What are fibrehoods?
These are projects working with the community to rollout fibre to a suburb. To do this, we trench the pavements and then connect all the homes to our network via a fibre box on their boundary wall. Residents then have the choice to sign up for a service where we install the fibre into their home.
How do you work with Internet Service Providers (ISPs)?
We offer the fibre on an open access basis, meaning we build and maintain the fibre network and then make it available to various service providers who supply services to the end consumer.
What has the response been like been from ISPs?
Extremely positive. I think they’re particularly impressed by the quality of the network.
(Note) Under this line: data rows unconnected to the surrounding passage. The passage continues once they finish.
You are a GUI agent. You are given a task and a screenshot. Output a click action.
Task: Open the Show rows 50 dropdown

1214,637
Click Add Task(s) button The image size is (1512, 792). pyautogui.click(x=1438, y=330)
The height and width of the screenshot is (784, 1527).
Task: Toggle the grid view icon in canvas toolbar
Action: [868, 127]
The speeds are guaranteed, and it’s very easy for them to get a customer connected.
What is your rollout schedule for 2015 in Gauteng?
We’ve recently completed Parkhurst, Parktown North and Greenside. Next on our list are apartment blocks in Killarney & Riviera, Saxonwold and Parkwood, with Blairgowrie, Victory Park and Linden towards the end of the year. We aim to reach 100,000 homes in the next two years.
How is Telkom responding to fibre broadband as a new entrant to the market?
There is no doubt we’ve agitated this market. In his recent annual results briefing, Telkom CEO Sipho Maseko makes specific mention of us by acknowledging our presence and how they need to compete.
With over 50% of residents already having signed up for a fibre internet connection in South Africa via an ISP in Parkhurst, there’s no doubt that the demand for this kind of broadband is huge. Ultimately, this is a great thing not only for South African consumers, but for the country as a whole.
We aim to reach 100,000 homes in the next two years.